How do neural networks work at a high level, and what are the risks of using them in investment decisions?
The CFA Level II curriculum now covers neural networks. I understand they're inspired by the brain, but the actual mechanics of layers, activation functions, and backpropagation are fuzzy. More importantly, what are the dangers of using them for financial forecasting?
Neural networks are powerful function approximators that can learn complex, non-linear relationships in data. For CFA Level II, you need to understand the architecture, training process, and key risks.
Architecture:
A neural network consists of layers of interconnected nodes (neurons):
- Input layer: Receives the features (e.g., P/E ratio, momentum score, volatility)
- Hidden layers: Transform inputs through weighted connections and activation functions. Each layer learns increasingly abstract representations.
- Output layer: Produces the prediction (e.g., expected return, buy/sell signal)
Each connection has a weight (parameter).

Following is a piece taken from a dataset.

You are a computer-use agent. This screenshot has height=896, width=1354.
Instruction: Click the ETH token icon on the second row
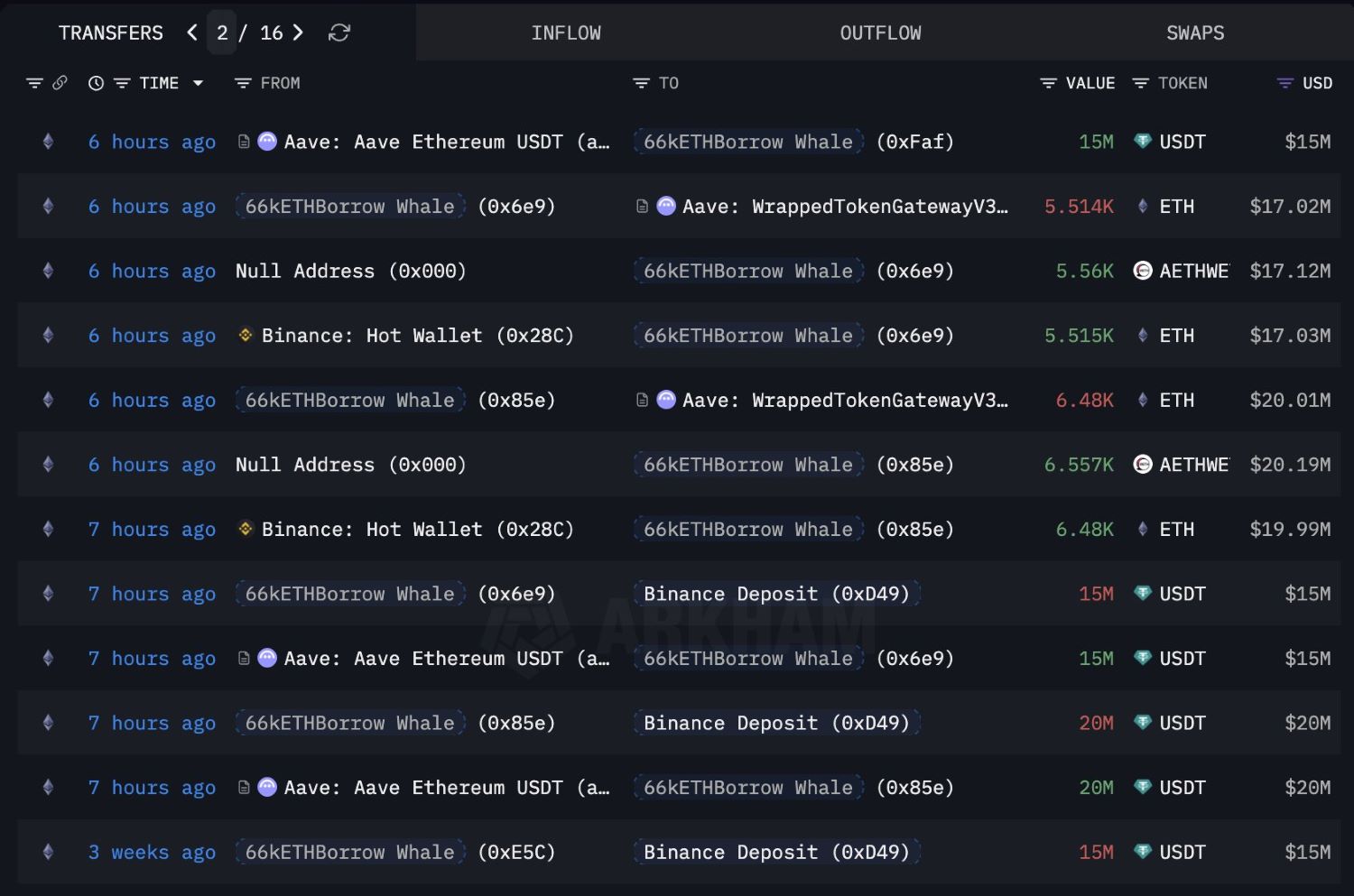click(x=1143, y=206)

A simple network might have hundreds of parameters; deep networks can have millions.
Activation Functions:
These introduce non-linearity — without them, a neural network would just be a linear regression regardless of depth:
- ReLU (Rectified Linear Unit): max(0, x) — most popular, computationally efficient
- Sigmoid: Maps to (0,1) — useful for probability outputs
- Tanh: Maps to (-1,1) — centers output around zero
Training (Backpropagation):
- Forward pass: input flows through the network to produce a prediction
- Calculate error (loss function): compare prediction to actual
- Backward pass: calculate how each weight contributed to the error
- Update weights to reduce error (gradient descent)

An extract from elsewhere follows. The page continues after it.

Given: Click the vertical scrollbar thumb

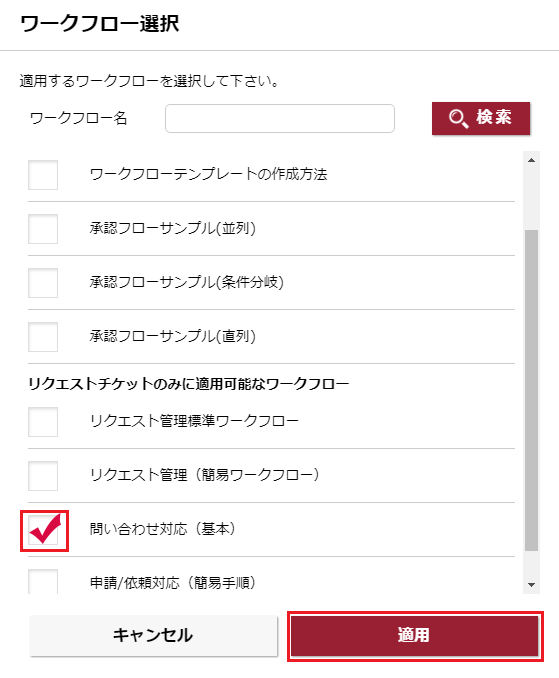Looking at the screenshot, I should [x=531, y=390].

- Repeat thousands of times until convergence
Risks in Financial Applications:
| Risk | Description | Mitigation |
|---|---|---|
| Overfitting | Memorizes training data noise, fails on new data | Regularization, dropout, cross-validation |
| Black box | Cannot explain WHY a prediction was made | Use simpler models for regulatory/client transparency |
| Non-stationarity | Financial relationships change over time | Retrain frequently, use rolling windows |
| Data snooping | Testing many architectures until one 'works' | Strict out-of-sample testing protocol |
| Tail events | Training data may not include crashes/crises | Augment with stress scenarios |
Practical Example:
Atlas Capital builds a neural network to predict monthly stock returns using 50 fundamental and technical factors. The model achieves 65% accuracy on training data (2010-2022) but only 51% on test data (2023-2024). This gap signals severe overfitting — the model learned patterns specific to the training period that don't generalize.
Reducing the network from 3 hidden layers to 1, applying dropout (randomly disabling 20% of neurons during training), and adding L2 regularization brings test accuracy to 56% — modest but more reliable.
Exam Tip: The CFA exam focuses on conceptual understanding and risks, not mathematical details of backpropagation. Know the overfitting problem and mitigation techniques.